‘Grow your own’ no economic saviour

Ah, spring.

I’ve been out in the vege garden, spreading compost and planting potatoes.

The weather has been great for it, too.

I’m trialling a new seed mix that’s worked well.

We have lots of baby plants — peas, tomatoes, silverbeet, and more.

We should have potatoes and peas for Christmas when the kids are home, and maybe even the first cucumbers.

I tell you what I’m not doing, though.

All this gardening isn’t saving me any money.

That seems crass — why would I bring that up?

The cost of living has people talking about home gardens and food security.

The idea is that people can cut their grocery bills by growing their own food.

We have a garden and some fruit trees.

So, yes, in the summer we buy almost no fruit, and we have lots of fresh veges. We probably save $20 or $30 a week at the supermarket.

The problem is that all the tools and materials for gardening cost that much and more. We had a real win with cucumbers last season. The greenhouse produced one a day when they were a few dollars each in the shop.

We probably saved $100. Of course, the greenhouse cost a couple of grand, so we are still behind in dollar terms. I built a cage to protect the strawberries from birds. We got a punnet of strawberries a day for a month.

But the cage has metres of wood and screen in it. Any food savings went straight to the hardware store.

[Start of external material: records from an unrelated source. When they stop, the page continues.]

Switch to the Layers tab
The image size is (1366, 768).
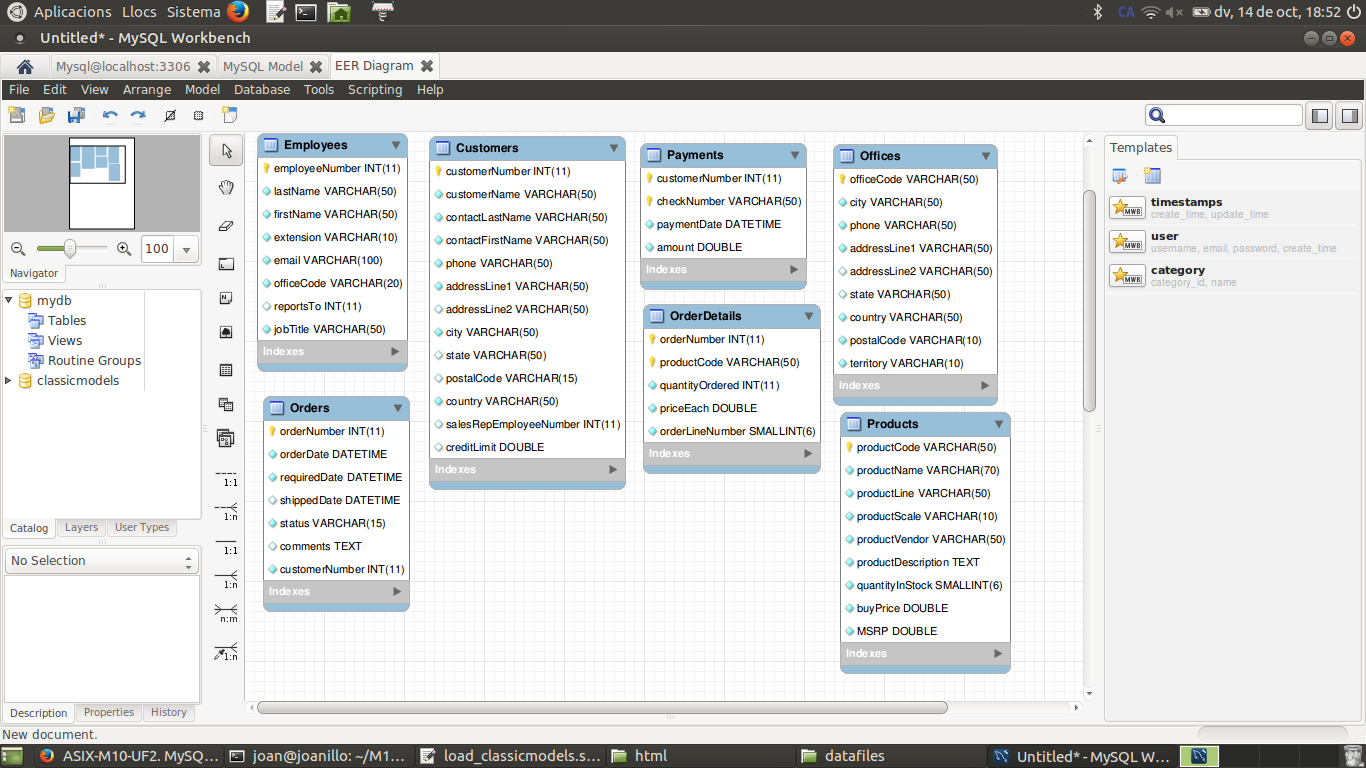[81, 527]
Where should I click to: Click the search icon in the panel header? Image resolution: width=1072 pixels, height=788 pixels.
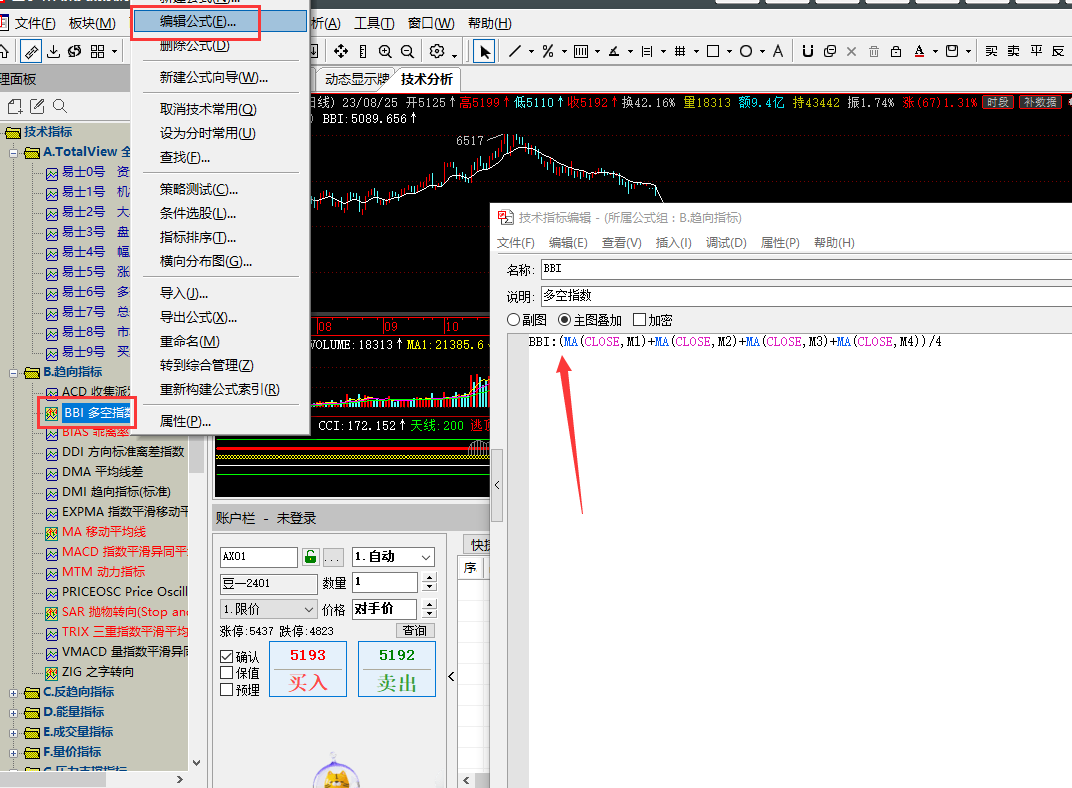(x=60, y=106)
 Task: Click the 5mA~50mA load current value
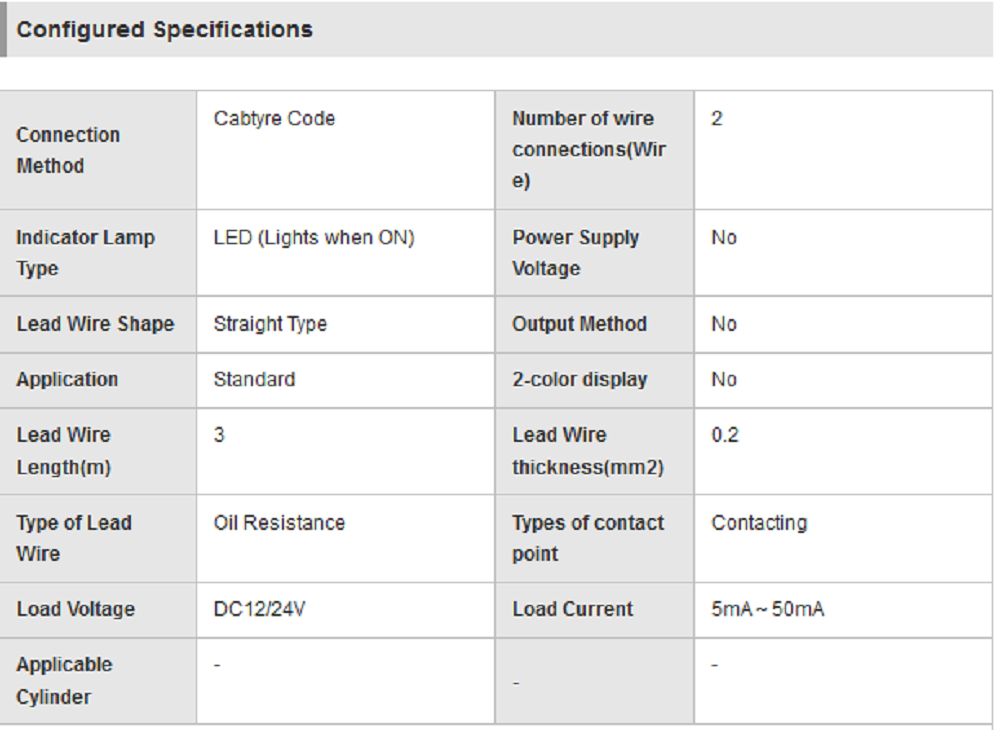tap(767, 609)
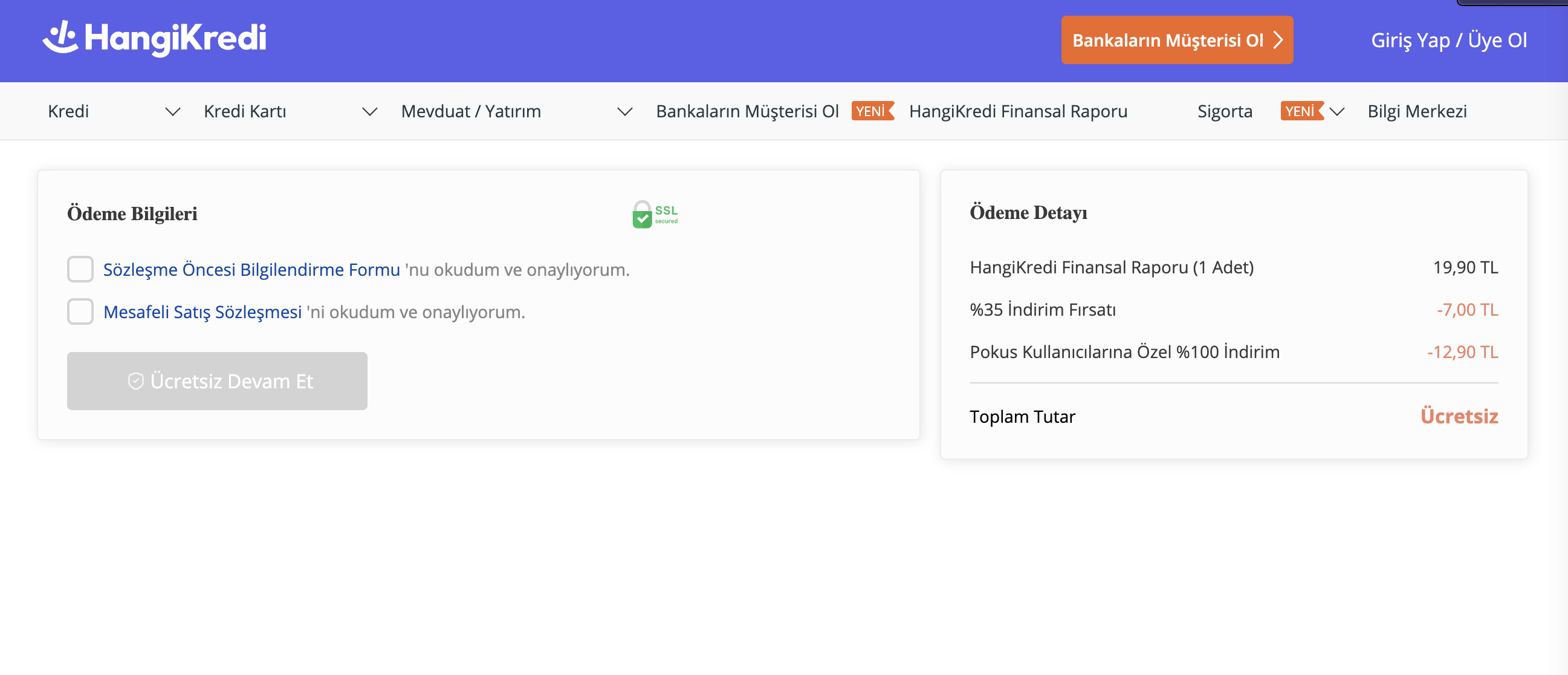Check the Sözleşme Öncesi Bilgilendirme Formu box
The image size is (1568, 675).
point(80,269)
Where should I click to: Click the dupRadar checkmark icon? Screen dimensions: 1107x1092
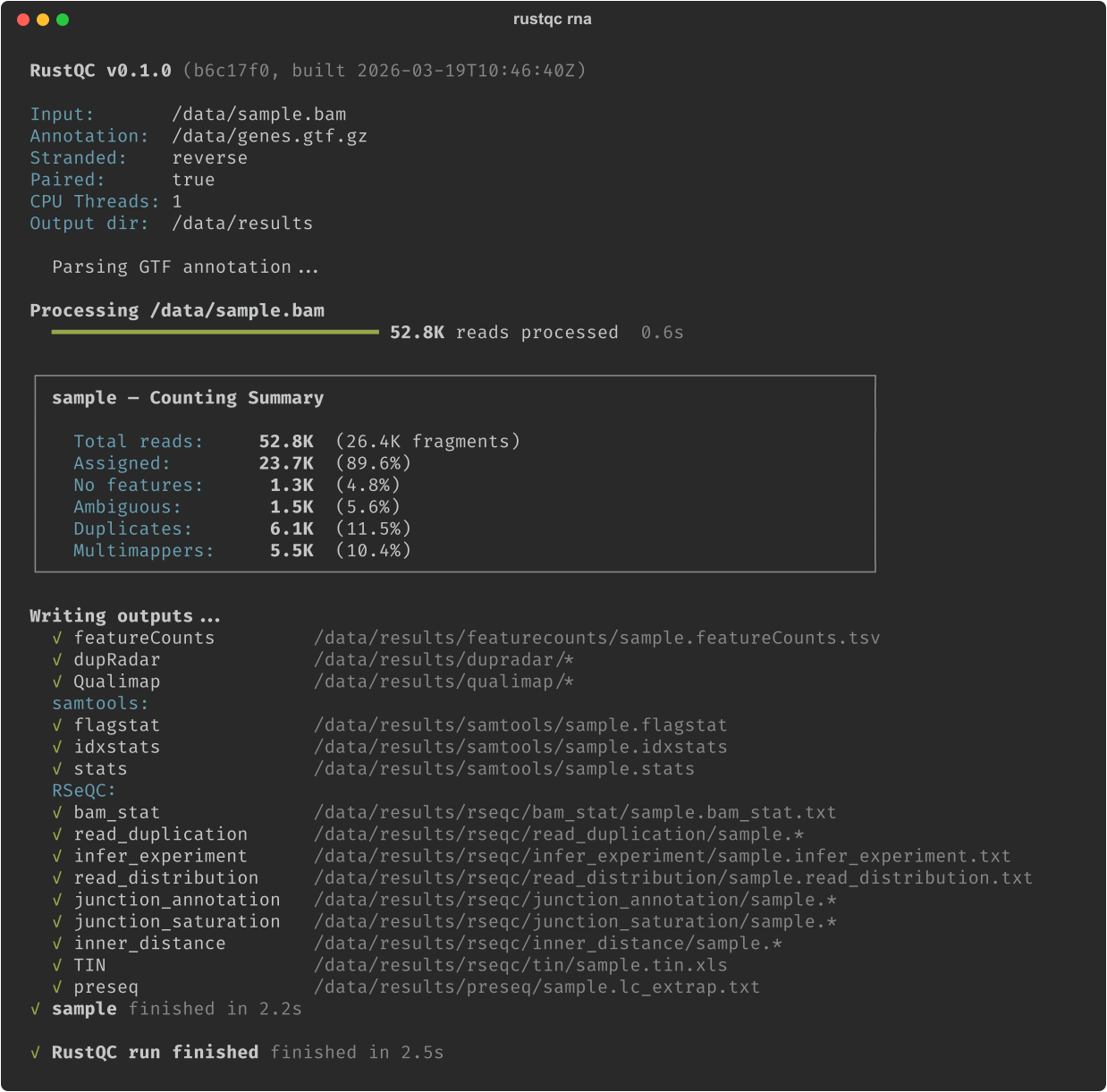tap(56, 659)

You don’t have to spend as much on a garden as we do.

But then, you probably won’t produce as much.

You’ll also have to spend more time on it.

For example, we have automatic watering set up. Without it, we would spend a half an hour every day watering the garden.

The thing about the industrialised agri-food system — the way we grow, process and distribute most of our food — is that it is economically efficient.

Per hour of labour and per dollar of inputs, it works really well compared to the alternatives.

Our home garden just cannot compete with that system on costs.

Food security should be about making sure that everyone is well served by the agri-food system.

Otherwise, they are spending money and time on inefficient alternatives.

There are lots of other reasons to garden, of course. Freshly dug waxy potatoes at Christmas are delicious.

But they are not making a dent in the cost of living.